15 March 2009

The Word Should

One of the constant struggles that we face in our lives as humans--let alone spirit workers--is the challenging hurdle of the word should.

There are a thousand things in any given moment that one should be doing. I should be cleaning, I should be doing laundry, I should be exercising more, I should be researching the stock market, I should be practicing hapkido, playing a game of Go, or studying for an exam, or reading the sagas, or reading at all, or founding an LLP, or writing software, practicing energy work, or working harder at my job.

It is true, I should be doing all of these things, and a thousand other things besides. I should be doing a lot of things, and at any given moment those shoulds can come around to bite me, with two predictable consequences:


  • I cannot focus on an activity that I am working on, for knowledge of what I should be doing

  • Given multiple possibilities in a given moment, I can become paralyzed and fall into loops.


This advice has shown up in a variety of formats through the years, and it basically comes down to this: live in the moment. If you are going to goof off today, goof off.
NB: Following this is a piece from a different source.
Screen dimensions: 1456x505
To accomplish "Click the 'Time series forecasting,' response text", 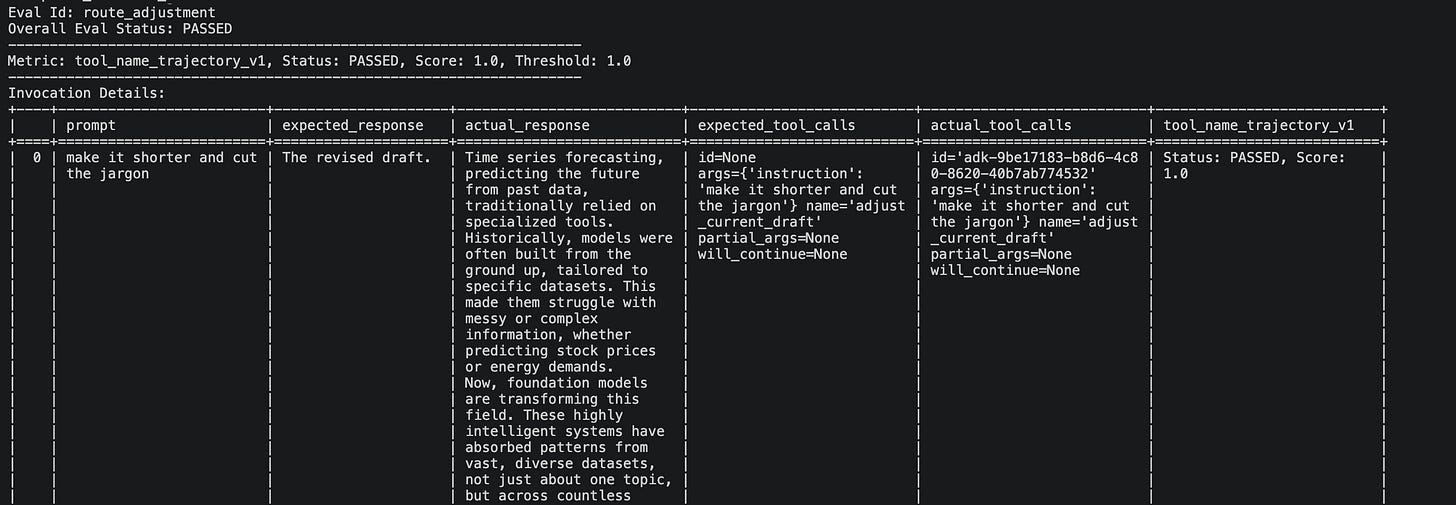I will pyautogui.click(x=564, y=158).
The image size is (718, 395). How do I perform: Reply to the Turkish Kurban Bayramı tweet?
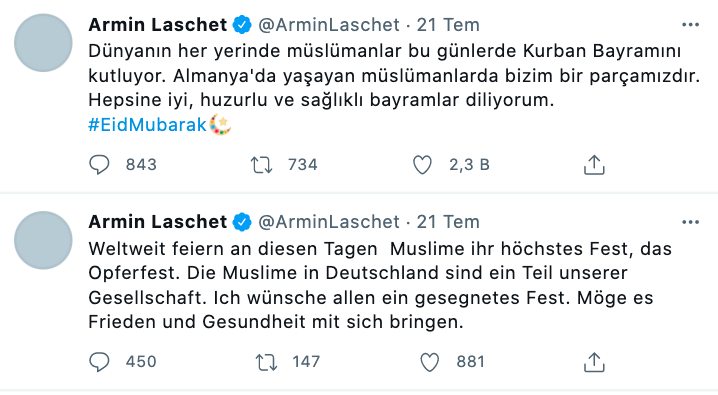(x=99, y=165)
If you are going to work, then get things done. If you have set your mind to do something, then do it and don't keep putting it off.
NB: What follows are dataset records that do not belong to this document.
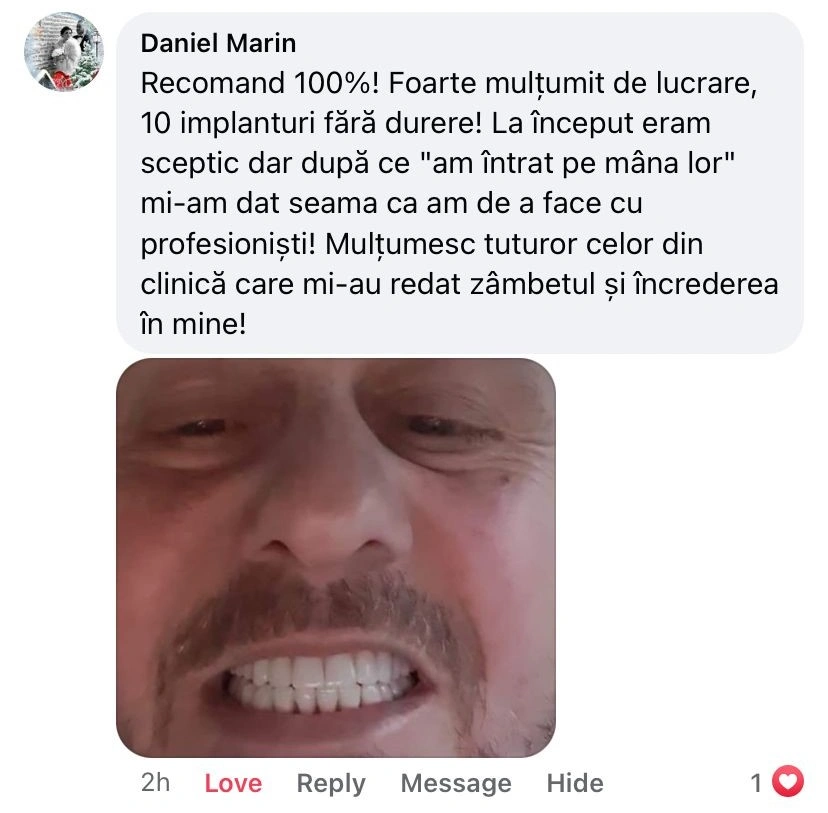The height and width of the screenshot is (813, 828).
Task: View the reaction count number 1
Action: coord(756,782)
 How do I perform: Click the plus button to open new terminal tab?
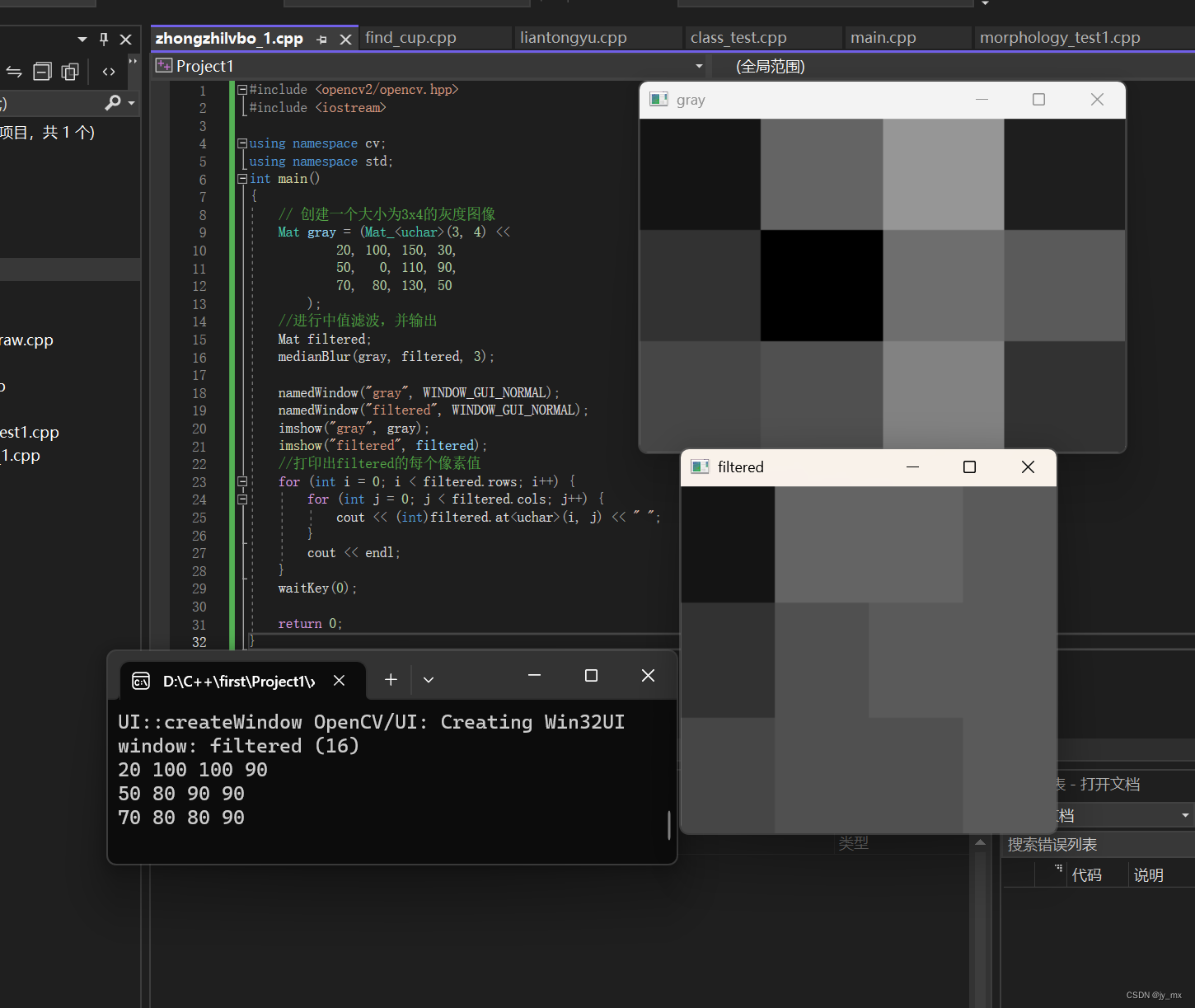click(390, 679)
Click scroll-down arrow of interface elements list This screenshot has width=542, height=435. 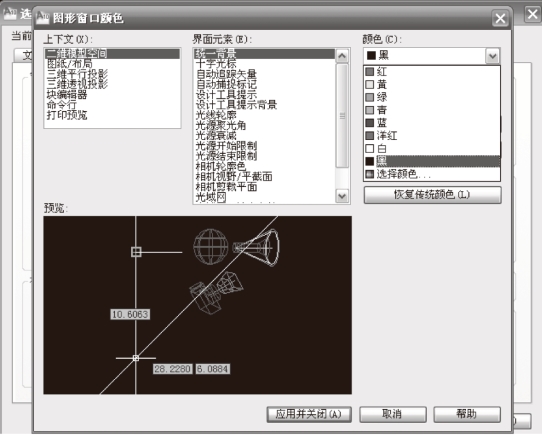(342, 196)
Should is not a very useful word. It implies a judgement of myself that I have no reason to make, it implies outside expectations of me which are not necessarily there, and it implies goals in my life that I do not necessarily have.

Rather than saying I should do something, it is much more useful to say what I will do as distinct from what I am doing. Anything that I will do later can wait until what I am doing is finished. There is no sense worrying about it. By the same token, if I need to do something, then there is no sense postponing it.